Era razonable esperar que esta actitud de los trabajadores poderosos diera origen a una reacción de los humillados que alcanzó su paradigma en la lucha de clases siendo el propósito la igualdad. Un sustento filosófico inaplicable en los hechos porque por su propia naturaleza el hombre, como individualidad, no puede ser igual al hombre y en consecuencia tampoco pueden serlo sus circunstancias. Así las cosas se equivocó la lucha y en lugar de encaminarse hacia el logro del derecho a la vida digna de todos los seres humanos se luchó por una utopía: la igualdad.
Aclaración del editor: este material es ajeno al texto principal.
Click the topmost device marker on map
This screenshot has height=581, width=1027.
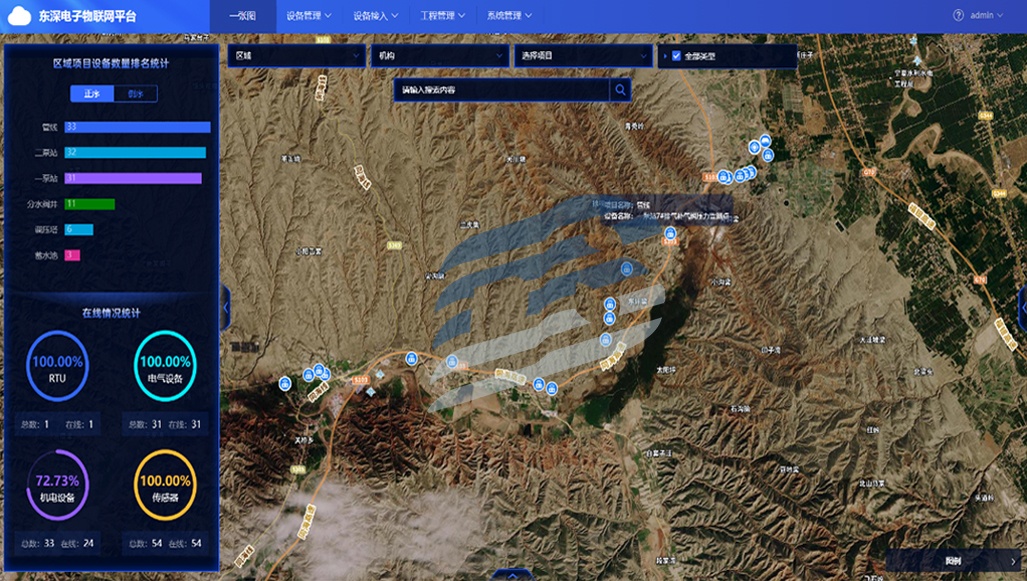click(765, 141)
Por un tiempo, con un comunismo que incluso desvirtuó al propio pensamiento marxista, una parte de la humanidad sobrevivió bajo este régimen, pero como nada se mantiene contra la naturaleza, el desmoronamiento fue inevitable. Como será inevitable el desmoronamiento de un liberalismo irritado y perverso que tiene al hombre como un número y no como un ser creado a imagen y semejanza de Dios. No habrá justicia en la humanidad, y por tanto no habrá paz, mientras no se comprenda que trabajadores son todos los seres humanos, mientras no se entienda que no obstante que la igualdad es imposible los derechos pueden y deben ser levantados y que la economía debe estar al servicio de la humanidad.